Pratt Institute Lecture – Frank Stella
There are two problems in painting. One is to find out what painting is and the other is to find out how to make a painting. The first is learning something and the second is making something.
One learns about painting by looking at and imitating other painters. I can’t stress enough how important it is, if you are interested at all in painting, to look and to look a great deal at painting. There is no other way to find out about painting. After looking comes imitating. In my own case it was at first largely a technical immersion. How did Kline put down that color? Brush or knife or both? Why did Guston leave the canvas bare at the edges? Why did H. Frankenthaler use unsized canvas? And so on. Then, and this was the most dangerous part, I began to imitate the intellectual and emotional processes of the painters I saw. So that rainy winter days in the city would force me to paint Gandy Brodies, as bright clear days at the seashore would force me to paint De Staels. I would discover rose madder and add orange to make a Hofmann. Fortunately, one can stand only so much of this sort of thing. I got tired of other people’s painting and began to make my own. I found, however, that I not only got tired of looking at my own paintings but that I also didn’t like painting them at all. The painterly problems of what to put here and there and how to make it go with what was already there became more and more difficult and the solutions more and more unsatisfactory. Until finally it became obvious that there had to be a better way.

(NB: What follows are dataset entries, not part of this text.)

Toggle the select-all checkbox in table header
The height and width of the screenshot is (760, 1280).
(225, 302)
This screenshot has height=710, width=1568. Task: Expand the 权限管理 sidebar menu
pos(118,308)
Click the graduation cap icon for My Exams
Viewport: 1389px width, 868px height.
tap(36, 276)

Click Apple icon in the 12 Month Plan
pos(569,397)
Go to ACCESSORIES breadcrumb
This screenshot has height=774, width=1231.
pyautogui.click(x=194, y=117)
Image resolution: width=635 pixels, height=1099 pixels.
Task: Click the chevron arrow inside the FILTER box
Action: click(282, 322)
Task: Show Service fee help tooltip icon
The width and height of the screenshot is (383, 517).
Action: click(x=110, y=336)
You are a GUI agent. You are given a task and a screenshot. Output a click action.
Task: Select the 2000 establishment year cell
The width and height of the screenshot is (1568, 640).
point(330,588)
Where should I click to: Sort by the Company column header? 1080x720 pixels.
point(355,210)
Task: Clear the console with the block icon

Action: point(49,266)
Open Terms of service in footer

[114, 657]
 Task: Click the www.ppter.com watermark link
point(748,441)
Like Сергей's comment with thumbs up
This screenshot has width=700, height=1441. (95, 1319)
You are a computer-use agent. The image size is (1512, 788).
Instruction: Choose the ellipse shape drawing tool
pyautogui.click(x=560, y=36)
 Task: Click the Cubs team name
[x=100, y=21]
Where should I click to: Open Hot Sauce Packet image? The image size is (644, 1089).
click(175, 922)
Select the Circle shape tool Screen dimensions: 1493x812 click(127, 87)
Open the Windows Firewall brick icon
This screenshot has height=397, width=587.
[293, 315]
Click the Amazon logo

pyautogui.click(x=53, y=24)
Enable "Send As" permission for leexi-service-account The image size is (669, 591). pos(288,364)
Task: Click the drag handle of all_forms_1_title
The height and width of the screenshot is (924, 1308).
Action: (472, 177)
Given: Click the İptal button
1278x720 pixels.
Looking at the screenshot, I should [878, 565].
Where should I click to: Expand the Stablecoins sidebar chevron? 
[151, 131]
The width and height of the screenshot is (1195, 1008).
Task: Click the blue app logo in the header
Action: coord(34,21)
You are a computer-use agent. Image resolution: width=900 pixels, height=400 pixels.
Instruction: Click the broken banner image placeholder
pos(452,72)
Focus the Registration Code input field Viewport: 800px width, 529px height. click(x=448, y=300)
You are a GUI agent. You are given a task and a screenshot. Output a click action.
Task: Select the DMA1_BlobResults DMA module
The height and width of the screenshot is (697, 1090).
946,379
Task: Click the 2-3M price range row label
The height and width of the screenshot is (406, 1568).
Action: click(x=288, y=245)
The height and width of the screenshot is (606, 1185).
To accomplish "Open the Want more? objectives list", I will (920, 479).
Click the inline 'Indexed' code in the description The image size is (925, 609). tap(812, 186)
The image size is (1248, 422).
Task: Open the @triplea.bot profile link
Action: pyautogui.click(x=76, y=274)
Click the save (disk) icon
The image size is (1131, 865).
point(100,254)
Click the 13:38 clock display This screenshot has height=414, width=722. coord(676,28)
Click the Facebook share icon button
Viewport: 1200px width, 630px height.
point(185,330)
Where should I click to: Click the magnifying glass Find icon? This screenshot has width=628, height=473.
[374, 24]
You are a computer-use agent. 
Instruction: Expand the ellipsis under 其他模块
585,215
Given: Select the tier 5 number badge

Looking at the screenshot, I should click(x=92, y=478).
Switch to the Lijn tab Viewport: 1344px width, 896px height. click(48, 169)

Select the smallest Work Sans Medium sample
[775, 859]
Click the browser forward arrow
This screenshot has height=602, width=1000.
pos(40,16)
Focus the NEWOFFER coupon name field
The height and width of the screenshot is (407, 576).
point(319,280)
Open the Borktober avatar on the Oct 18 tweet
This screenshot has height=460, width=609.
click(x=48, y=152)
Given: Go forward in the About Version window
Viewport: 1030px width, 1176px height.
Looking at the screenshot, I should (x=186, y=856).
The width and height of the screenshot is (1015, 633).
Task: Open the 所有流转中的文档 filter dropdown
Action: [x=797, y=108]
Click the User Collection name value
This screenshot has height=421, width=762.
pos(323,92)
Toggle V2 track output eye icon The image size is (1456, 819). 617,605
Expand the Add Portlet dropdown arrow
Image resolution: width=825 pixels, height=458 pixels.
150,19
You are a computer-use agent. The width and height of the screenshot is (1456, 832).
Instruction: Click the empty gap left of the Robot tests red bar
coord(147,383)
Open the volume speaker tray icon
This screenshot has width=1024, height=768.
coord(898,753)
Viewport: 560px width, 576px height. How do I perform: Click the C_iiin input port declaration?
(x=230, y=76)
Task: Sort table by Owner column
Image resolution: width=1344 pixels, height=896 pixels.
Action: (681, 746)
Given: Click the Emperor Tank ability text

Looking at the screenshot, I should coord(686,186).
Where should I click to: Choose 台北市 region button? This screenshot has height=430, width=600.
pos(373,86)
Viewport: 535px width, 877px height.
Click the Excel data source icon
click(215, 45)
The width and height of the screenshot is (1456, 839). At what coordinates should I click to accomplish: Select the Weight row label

There were two problems which had to be faced. One was spatial and the other methodological. In the first case I had to do something about relational painting, i.e., the balancing of the various parts with and against each other. The obvious answer was symmetry – make it the same all over. The question still remained, though, of how to do this in depth. A symmetrical image or configuration placed on an open ground is not balanced out in the illusionistic space. The solution I arrived at – and there are probably quite a few, although I know of only one other, color density – forces illusionistic space out of the painting at a constant rate by using a regulated pattern. The remaining problem was simply to find a method of paint application which followed and complemented the design solution. This was done by using the house painter’s technique and tools.
This is the text of a talk given to art students at the Pratt Institute, New York, at the time of the ‘Sixteen Americans’ exhibition (1971)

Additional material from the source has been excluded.